* _Problem details_
Reproduce the data below verbatim, from the line containing "This screenshot has height=475, width=453." through the end of the data, both ends included. Omit the pictures from your answer.

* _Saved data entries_
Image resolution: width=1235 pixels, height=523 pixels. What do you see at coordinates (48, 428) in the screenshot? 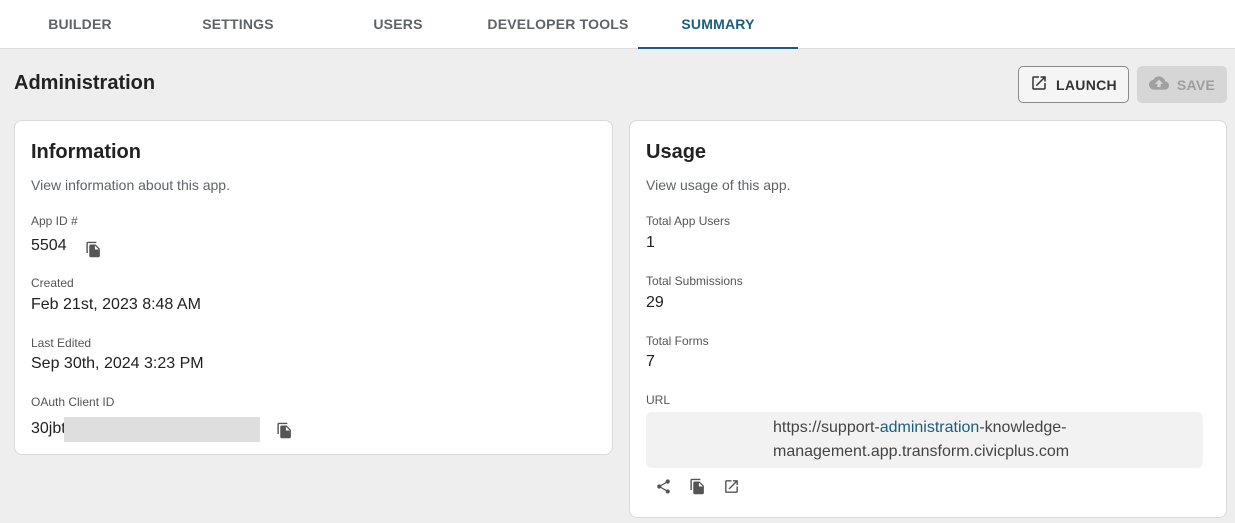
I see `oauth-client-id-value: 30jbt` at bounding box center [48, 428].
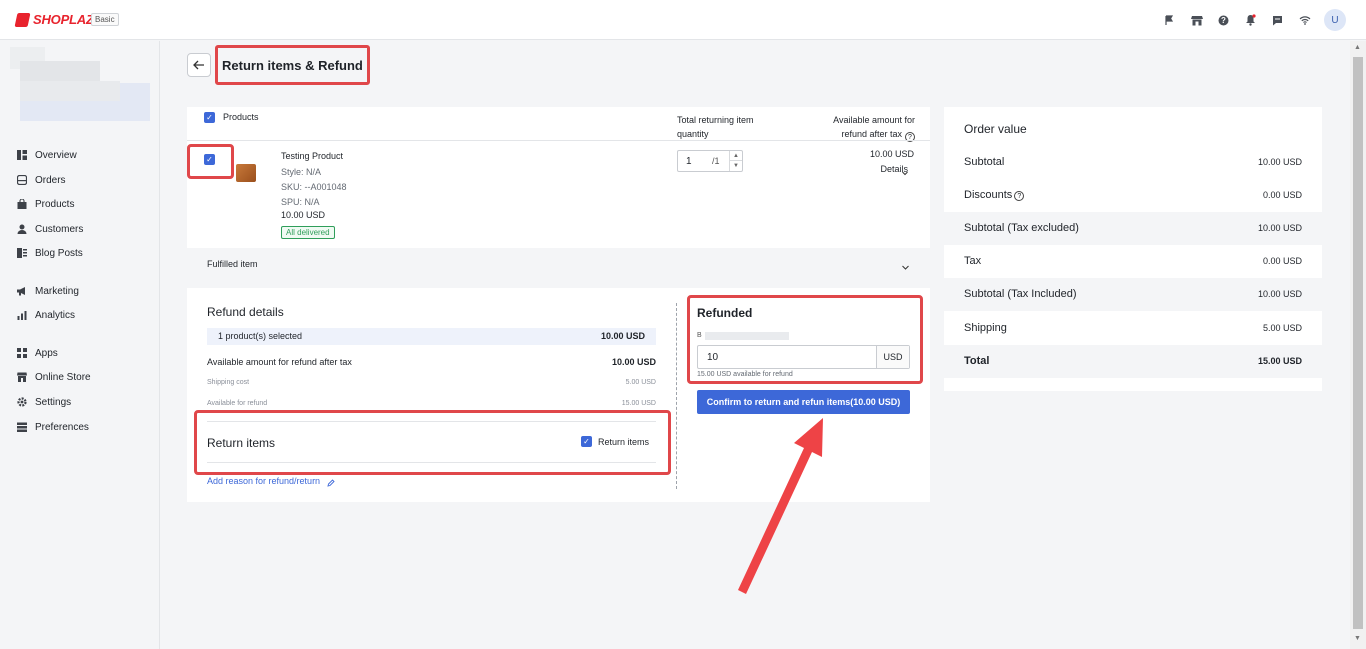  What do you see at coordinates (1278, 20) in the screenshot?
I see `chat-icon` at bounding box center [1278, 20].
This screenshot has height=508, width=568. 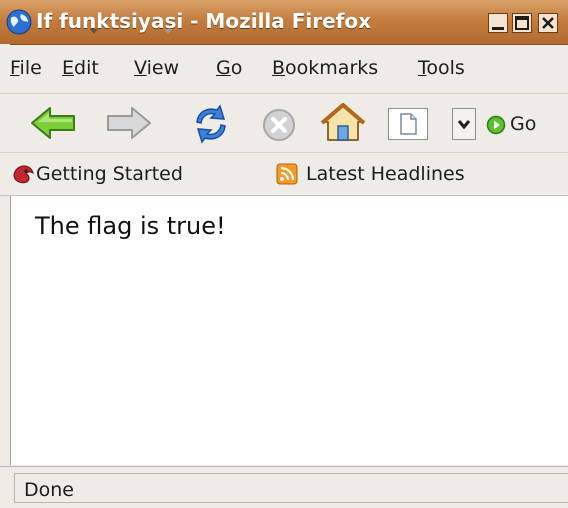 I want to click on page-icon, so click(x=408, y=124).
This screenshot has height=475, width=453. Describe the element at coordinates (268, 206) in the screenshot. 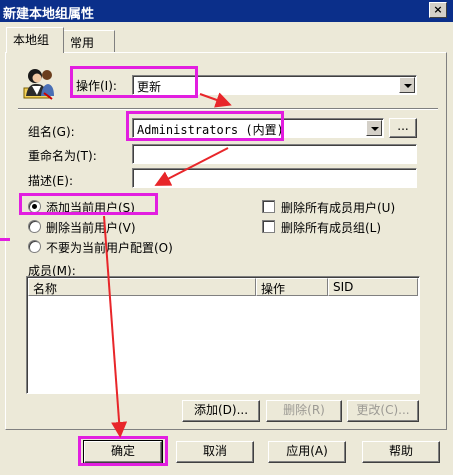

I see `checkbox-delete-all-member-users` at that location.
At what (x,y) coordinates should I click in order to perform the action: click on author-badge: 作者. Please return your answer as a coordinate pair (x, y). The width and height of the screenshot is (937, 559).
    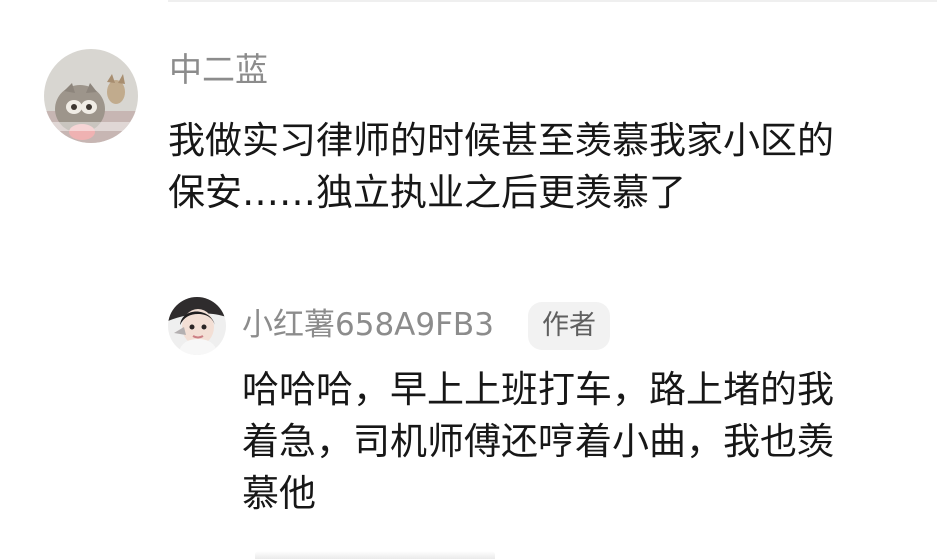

* _Response_
This screenshot has height=475, width=453. Describe the element at coordinates (268, 206) in the screenshot. 

I see `checkbox-delete-all-member-users` at that location.
At what (x,y) coordinates should I click in order to perform the action: click on author-badge: 作者. Please return your answer as a coordinate pair (x, y). The width and height of the screenshot is (937, 559).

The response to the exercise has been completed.